Kigali, the capital of Rwanda, is
both a modern business center and a lush garden city, sprawling attractively
over verdant slopes in the very heart of the land of a Thousand Hills. The main
port of entry to Rwanda, Kigali is serviced by a modern airport, and connected
to neighbouring Uganda and Burundi by zippy surfaced roads. It boasts a range of
hotels to suit all tastes and budgets, and a selection of restaurants serving
cuisine from around the globe.
Kigali,
despite concessions to modernity, retains a satisfyingly organic shape and
unpretentious low-rise charm. The compact city center, which surrounds a
busy, colourful
market, is studded with souvenir stalls displaying fine local craftsmanship,
while leafy avenues wind through hilly suburbia, and the atmospheric Muslim
quarter.
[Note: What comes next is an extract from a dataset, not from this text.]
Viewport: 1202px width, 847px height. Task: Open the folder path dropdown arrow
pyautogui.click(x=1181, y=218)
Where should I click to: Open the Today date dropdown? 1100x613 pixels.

Safe, and overwhelmingly friendly, Kigali enjoys a temperate
high-altitude climate which belies its tropical location and appearance, and is
centrally located within three hours of most of Rwanda’s tourist sites.
Rwanda’s second city, Butare, situated 135km south of the capital, is
the intellectual and cultural heart of the nation, set a short distance from the
traditional seat of the feudal monarch, and the site of numerous academic
institutions including the country’s largest university. The main road through
this compact and sedate small city is lined with inexpensive but comfortable
hotels and breezy terrace restaurants. On the outskirts of Butare, Rwanda’s
National Museum houses the finest ethnographic collection in East Africa. The
absorbing displays of traditional artifacts, illuminated by turn-of-the-century
monochrome photographs, provide insights into not only Rwanda’s pre-colonial
lifestyles, but also its subsequent development into a modern African state. Within easy day-tripping distance of Butare, the Royal
Palace of Nyanza is an enormous traditionally constructed dome, no longer in
active use, painstakingly maintained as a museum.